A minimal reference implementation of ASSYST method to generate transferable training data for machine learning potentials.
ASSYST is the Automated Small Symmetric Structure Training, a training protocol, aimed at providing comprehensive, transferable training sets for machine learning interatomic potentials (MLIP) automatically. A detailed explanation and verification of the method can be found in our papers. 12 ASSYST gives up the notion of fitting potentials to individual phases or structures and instead tries to deliver a training set spanning the full potential energy surface (PES) of a material.

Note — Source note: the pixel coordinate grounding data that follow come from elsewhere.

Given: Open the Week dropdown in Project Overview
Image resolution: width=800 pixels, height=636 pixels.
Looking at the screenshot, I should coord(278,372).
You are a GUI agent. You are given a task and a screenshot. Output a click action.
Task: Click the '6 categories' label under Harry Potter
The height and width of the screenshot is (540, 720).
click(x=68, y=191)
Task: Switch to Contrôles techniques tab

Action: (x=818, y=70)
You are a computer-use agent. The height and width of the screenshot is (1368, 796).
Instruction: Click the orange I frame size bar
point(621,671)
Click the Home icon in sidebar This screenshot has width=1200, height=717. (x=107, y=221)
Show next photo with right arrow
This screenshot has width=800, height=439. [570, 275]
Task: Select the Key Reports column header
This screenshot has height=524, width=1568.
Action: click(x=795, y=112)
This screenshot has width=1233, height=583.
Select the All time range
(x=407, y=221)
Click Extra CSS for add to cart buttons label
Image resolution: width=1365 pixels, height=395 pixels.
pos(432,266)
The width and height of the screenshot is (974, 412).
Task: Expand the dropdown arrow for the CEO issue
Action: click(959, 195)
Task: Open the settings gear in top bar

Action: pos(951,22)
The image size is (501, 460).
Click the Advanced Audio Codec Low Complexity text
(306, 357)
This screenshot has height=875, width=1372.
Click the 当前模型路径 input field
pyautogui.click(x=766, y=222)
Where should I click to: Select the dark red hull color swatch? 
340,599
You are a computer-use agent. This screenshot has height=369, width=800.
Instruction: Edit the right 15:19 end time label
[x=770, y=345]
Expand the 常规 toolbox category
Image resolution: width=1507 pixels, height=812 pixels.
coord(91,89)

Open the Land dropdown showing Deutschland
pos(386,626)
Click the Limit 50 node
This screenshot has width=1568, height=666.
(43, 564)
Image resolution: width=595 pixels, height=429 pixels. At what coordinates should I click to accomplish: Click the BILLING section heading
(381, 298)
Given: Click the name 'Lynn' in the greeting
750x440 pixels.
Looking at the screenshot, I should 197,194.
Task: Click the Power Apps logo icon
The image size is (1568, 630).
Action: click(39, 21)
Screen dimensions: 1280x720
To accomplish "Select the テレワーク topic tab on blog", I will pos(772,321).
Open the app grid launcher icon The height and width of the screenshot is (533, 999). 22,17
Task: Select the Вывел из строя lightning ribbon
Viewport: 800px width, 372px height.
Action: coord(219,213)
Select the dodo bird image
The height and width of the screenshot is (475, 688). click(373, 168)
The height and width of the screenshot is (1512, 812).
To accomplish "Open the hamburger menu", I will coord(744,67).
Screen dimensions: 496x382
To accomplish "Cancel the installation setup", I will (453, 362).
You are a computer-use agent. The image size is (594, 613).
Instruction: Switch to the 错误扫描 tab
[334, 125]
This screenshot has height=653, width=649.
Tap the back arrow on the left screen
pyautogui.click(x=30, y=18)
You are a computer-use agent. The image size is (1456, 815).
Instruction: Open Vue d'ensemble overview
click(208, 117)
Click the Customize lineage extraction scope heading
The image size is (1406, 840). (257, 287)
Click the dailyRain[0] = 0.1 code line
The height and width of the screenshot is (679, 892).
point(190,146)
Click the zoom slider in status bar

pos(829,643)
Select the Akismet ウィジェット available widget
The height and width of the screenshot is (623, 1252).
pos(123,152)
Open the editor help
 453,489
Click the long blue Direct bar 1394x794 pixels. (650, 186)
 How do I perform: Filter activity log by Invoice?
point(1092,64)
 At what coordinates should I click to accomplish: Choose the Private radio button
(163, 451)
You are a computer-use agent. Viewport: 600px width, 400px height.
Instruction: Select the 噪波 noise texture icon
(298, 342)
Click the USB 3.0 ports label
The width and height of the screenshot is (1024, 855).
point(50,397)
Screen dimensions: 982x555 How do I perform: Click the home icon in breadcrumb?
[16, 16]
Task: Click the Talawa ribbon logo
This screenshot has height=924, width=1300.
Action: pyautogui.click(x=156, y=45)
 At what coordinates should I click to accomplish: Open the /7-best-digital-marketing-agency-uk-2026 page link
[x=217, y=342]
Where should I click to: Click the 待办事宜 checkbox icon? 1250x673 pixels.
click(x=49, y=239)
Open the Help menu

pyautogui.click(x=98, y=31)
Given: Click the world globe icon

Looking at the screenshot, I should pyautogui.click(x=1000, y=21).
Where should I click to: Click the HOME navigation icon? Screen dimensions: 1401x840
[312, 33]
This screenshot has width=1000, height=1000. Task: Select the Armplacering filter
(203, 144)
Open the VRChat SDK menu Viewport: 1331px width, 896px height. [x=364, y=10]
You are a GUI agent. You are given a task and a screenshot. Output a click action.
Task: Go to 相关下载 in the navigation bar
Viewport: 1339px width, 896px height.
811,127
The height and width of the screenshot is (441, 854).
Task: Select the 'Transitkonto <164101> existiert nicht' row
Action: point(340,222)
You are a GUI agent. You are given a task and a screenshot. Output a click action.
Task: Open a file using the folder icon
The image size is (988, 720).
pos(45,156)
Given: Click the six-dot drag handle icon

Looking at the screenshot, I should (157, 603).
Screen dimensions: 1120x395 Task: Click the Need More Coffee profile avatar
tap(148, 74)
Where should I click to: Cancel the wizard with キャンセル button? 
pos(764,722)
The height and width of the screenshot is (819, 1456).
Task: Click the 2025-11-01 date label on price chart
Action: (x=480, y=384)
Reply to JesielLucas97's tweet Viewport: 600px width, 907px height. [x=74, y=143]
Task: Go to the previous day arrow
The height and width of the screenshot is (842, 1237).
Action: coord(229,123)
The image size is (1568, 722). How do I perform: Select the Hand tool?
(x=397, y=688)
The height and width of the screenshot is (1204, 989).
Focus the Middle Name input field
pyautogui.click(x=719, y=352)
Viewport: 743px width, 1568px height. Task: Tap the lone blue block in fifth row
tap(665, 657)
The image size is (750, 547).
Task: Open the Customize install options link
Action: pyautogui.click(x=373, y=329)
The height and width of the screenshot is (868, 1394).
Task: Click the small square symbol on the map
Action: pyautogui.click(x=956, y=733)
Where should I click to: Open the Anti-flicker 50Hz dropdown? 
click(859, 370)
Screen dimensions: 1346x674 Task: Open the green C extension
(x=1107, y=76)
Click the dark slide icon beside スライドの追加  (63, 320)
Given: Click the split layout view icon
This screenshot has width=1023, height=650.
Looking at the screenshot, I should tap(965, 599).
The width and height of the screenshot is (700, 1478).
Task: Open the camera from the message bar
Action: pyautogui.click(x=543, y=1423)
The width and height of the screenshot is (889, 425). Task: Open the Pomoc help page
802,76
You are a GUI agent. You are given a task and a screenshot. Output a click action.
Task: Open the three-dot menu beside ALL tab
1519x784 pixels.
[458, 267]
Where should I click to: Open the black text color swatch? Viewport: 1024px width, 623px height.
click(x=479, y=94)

This software package is a minimal implementation of this idea, designed to be as flexible as possible without assuming either a specific MLIP, reference data, or workflow manager in mind. It is built on ASE and can use any of its calculators. It also assumes that you bring your own reference energies and forces. For a ready-to-run implementation that targets Atomic Cluster Expansion and Moment Tensor Potentials fit to Density Functional Theory (DFT) data check out pyiron_potentialfit.
Please use the following citation when referencing the method in your work.
@article{poul2025automated,
title={Automated generation of structure datasets for machine learning potentials and alloys},
volume={11},
DOI={10.1038/s41524-025-01669-4},
number={1},
journal={npj Computational Materials},
author={Poul, Marvin and Huber, Liam and Neugebauer, J\"org},
year={2025},
month={Jun}
}